SingTel Scores the Worst at Providing Consumer Value

Singapore’s largest mobile operator SingTel, consistently provides less consumer value compared with rivals StarHub and M1, according to the latest all-inclusive Tarifica Scorestudy of the country's postpaid mobile plans. The Tarifica Scoreinvolves a comprehensive algorithm that weighs every feature of a mobile plan including usage allotments, geographic coverage, data speeds, value added features and promotional elements against its total costs and then determines its precise consumer value relative to all other offers in the country.

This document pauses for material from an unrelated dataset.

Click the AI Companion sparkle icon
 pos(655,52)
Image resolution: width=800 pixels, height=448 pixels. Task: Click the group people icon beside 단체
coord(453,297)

Scores range from 0 (worst) to 100 (best).
Singapore's plans were divided into two categories, “With Phone” and “SIM Only”, and then divided into four price segments, creating a total of eight groupings. M1’s plans led the field, winning best consumer value in four groups. StarHub followed close behind, winning best consumer value in three, while SingTel was able to capture just one win. SingTel plans ranked last in six of the eight groups.
SingTel’s plans consistently come with fewer minutes, SMS and MBs of data than comparably priced plans from StarHub and M1,” stated Susan Cray, Tarifica’s Singapore Analyst. “Moreover, SingTel’s plans did not include some of the additional value features like international calling or roaming that the other operators provided at no additional charge. In short, regardless of their budget or needs, we would advise mobile consumers to avoid SingTel’s plans, as there is almost always a better option available.
A unique feature of Singapore’s mobile market is the degree and specificity of plan segmentation. A large number of plans from each operator are targeted to particular groups such as individuals with disabilities, military personnel, students/youths and senior citizens. “The Tarifica Score demonstrates clearly that these tailored plans almost always offer substantially more value than the general plans available to the public, regardless of the operator, with scores often running 30 to 40 percent higher” stated Cray.
“In today’s mobile marketplace, consumers are flooded with hundreds of plan variations, constantly shifting promotions and deals—the majority of which come with different costs, services and access networks of differing strengths. When making a decision that will likely impact consumers for up to two years, the Tarifica Score can be used to cut through the clutter and identify those plans in every market segment that offer the best value for the money,” Tarifica Program Manager, Will Watts.